Como expressa Wendy Goldman no seu livro ” A mulher o Estado e a Revolução”: “Kollontai também argumentava que sob o socialismo todas as tarefas domésticas seriam eliminadas e o consumo deixaria de ser individual e interno de cada família. A cozinha privada seria substituída pela pública. A costura, a limpeza e a lavanderia, igualmente a produção mineira, metalúrgica e de maquinarias, se transformaria em ramos da economia d povo. [...] Os bolcheviques buscavam transferir o trabalho domestico as esferas publicas. [...] A socialização do trabalho domestico eliminaria a dependência da mulher sobre os homens e promoveria uma nova liberdade nas relações entre os sexos. Trotsky declaro que em quanto as roupas fossem limpas por uma lavanderia pública, alimentação por um restaurante publico, a costura por uma oficina publica, o laço entre o homem e a mulher seria liberado de todo o fator externo e acidental. Se desenvolveriam relações novas, obrigatórias para ninguém, sobra bases de sentimentos mútuos.” (Goldman, W. pg31)

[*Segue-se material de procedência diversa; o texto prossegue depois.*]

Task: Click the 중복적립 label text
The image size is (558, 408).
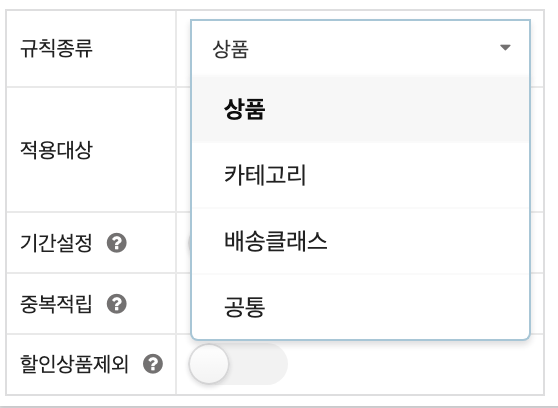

Devemos, desde hoje, no combate contra a opressão e a exploração, lutar pelo fim da dupla jornada de trabalho, defendendo emprego pleno para todas as mulheres que hoje cumprem um serviço que deveria ser feito pelo estado, condições dignas de vida, lutando pela unidade das fileiras operarias, contra as divisão imposta pelos patrões e governos, que enfraquece a luta das mulheres na medida que mantem cada uma delas trabalhando em casas, isoladas socialmente, ofuscando a consciência de classes dessas trabalhadoras. Pela unidade da classe trabalhadora contra a precarização e a opressão!